▶ Exercise instructions
Repeat exactly, please, the opening lines of the data below, through and including the line where "Returns Policy (554, 2411)" sits.

== Data to process ==

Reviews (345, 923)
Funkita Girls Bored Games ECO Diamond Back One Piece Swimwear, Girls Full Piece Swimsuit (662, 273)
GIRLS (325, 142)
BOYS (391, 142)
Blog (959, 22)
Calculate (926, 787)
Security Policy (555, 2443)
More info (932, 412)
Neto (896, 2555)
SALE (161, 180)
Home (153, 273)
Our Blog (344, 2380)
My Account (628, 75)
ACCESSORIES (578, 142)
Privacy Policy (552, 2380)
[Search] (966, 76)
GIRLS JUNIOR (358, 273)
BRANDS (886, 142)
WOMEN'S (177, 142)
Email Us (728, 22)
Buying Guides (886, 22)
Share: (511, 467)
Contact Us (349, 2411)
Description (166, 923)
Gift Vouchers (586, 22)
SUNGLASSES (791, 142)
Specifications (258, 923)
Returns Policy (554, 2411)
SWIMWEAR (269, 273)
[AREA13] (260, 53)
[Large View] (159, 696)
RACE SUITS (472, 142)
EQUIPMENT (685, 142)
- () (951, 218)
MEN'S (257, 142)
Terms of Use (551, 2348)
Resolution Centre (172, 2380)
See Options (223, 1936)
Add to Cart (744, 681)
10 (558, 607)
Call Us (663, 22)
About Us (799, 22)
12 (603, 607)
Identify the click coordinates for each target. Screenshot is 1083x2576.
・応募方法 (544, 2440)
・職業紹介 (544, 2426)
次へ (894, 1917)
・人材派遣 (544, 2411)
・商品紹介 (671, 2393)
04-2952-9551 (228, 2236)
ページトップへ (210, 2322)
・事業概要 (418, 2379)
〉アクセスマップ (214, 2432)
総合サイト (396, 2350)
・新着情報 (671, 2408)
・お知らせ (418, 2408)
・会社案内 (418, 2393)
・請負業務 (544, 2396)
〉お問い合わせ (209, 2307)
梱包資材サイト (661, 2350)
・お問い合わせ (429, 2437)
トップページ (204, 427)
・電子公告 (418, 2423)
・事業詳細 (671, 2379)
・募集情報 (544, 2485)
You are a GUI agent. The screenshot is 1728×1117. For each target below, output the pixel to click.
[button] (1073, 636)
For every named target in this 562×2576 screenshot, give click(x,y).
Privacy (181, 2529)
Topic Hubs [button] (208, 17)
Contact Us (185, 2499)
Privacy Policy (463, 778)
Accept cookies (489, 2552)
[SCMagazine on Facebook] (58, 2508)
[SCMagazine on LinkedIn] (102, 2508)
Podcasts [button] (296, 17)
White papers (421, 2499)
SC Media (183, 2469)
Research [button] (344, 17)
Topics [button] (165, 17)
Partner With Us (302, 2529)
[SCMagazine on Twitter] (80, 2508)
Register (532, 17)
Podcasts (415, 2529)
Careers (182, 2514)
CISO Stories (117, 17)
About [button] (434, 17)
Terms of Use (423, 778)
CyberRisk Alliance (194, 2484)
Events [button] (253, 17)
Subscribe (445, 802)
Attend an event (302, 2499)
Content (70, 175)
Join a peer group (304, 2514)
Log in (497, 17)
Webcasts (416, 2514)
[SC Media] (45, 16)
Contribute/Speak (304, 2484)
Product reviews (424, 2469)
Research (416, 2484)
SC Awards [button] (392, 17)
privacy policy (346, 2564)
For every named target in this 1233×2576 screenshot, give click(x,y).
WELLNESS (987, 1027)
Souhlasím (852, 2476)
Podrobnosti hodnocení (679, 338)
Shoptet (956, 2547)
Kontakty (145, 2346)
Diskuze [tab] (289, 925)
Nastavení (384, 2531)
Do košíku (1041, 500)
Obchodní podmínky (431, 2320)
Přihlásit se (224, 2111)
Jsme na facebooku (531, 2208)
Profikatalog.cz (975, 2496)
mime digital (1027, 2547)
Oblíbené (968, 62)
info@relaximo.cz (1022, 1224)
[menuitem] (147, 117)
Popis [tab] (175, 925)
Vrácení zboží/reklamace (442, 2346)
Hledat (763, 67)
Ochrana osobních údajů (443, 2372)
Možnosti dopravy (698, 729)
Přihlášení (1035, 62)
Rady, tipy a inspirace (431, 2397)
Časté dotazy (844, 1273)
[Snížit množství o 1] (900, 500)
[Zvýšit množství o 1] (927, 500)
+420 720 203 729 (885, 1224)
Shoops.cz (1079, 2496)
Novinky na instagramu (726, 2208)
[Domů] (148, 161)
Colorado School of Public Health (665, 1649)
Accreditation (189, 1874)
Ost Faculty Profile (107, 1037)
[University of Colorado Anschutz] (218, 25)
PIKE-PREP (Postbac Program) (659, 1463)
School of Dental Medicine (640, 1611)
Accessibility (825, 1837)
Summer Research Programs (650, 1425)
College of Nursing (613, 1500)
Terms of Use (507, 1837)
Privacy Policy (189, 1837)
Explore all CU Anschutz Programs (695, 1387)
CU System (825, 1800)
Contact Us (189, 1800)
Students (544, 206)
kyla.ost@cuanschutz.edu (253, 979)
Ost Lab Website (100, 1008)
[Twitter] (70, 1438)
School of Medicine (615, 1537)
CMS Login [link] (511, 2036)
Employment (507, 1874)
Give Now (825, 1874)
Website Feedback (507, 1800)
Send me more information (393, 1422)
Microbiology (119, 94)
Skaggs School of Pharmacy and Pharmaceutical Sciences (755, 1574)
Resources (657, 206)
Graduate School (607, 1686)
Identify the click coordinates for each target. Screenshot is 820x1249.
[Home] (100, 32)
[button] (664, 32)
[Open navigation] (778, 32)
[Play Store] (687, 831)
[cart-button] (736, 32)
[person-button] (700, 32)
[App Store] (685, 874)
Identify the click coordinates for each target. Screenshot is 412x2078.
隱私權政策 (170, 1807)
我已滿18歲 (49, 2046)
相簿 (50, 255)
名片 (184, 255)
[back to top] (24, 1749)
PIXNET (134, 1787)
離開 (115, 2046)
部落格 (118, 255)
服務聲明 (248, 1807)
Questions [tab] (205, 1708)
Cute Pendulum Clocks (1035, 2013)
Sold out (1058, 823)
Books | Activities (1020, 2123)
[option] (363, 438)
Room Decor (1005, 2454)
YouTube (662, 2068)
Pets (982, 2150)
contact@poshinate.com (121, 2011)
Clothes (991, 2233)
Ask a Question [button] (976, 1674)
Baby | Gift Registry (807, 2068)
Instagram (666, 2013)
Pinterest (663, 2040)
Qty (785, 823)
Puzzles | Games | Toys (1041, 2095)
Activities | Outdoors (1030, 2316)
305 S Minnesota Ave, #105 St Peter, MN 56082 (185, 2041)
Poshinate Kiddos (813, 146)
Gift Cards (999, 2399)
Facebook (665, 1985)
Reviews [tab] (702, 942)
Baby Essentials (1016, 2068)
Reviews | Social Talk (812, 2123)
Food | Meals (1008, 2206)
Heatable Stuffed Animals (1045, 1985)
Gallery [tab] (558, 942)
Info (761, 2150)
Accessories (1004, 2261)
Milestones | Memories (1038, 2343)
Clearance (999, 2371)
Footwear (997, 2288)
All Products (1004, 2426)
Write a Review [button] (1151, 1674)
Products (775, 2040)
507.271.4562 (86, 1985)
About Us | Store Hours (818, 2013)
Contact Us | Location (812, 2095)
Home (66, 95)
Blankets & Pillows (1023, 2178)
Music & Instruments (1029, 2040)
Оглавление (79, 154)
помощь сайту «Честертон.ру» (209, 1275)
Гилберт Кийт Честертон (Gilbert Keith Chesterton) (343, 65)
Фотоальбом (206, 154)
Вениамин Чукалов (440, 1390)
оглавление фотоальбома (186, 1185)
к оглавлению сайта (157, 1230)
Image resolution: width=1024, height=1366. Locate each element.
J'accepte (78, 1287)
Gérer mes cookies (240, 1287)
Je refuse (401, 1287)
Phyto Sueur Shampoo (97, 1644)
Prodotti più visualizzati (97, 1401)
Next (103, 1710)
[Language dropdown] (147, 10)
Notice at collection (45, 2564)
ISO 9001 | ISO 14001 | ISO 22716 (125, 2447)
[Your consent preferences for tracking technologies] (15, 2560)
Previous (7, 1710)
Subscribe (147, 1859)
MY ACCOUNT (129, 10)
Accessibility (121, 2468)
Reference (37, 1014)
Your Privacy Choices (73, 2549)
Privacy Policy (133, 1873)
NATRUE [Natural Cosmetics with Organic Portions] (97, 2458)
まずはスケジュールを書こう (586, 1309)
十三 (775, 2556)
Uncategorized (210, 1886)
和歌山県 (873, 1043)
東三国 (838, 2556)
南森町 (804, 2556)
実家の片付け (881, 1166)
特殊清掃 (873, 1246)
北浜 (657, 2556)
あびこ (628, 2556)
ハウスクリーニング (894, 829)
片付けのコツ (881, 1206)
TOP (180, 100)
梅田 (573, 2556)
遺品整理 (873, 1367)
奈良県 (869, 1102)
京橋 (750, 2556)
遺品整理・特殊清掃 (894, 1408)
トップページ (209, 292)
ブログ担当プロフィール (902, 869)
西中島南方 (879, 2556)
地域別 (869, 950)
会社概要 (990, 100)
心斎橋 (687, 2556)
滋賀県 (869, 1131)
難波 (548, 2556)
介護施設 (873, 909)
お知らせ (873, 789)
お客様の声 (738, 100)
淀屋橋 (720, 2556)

===

▶ Output of the exercise
Reviews (345, 923)
Funkita Girls Bored Games ECO Diamond Back One Piece Swimwear, Girls Full Piece Swimsuit (662, 273)
GIRLS (325, 142)
BOYS (391, 142)
Blog (959, 22)
Calculate (926, 787)
Security Policy (555, 2443)
More info (932, 412)
Neto (896, 2555)
SALE (161, 180)
Home (153, 273)
Our Blog (344, 2380)
My Account (628, 75)
ACCESSORIES (578, 142)
Privacy Policy (552, 2380)
[Search] (966, 76)
GIRLS JUNIOR (358, 273)
BRANDS (886, 142)
WOMEN'S (177, 142)
Email Us (728, 22)
Buying Guides (886, 22)
Share: (511, 467)
Contact Us (349, 2411)
Description (166, 923)
Gift Vouchers (586, 22)
SUNGLASSES (791, 142)
Specifications (258, 923)
Returns Policy (554, 2411)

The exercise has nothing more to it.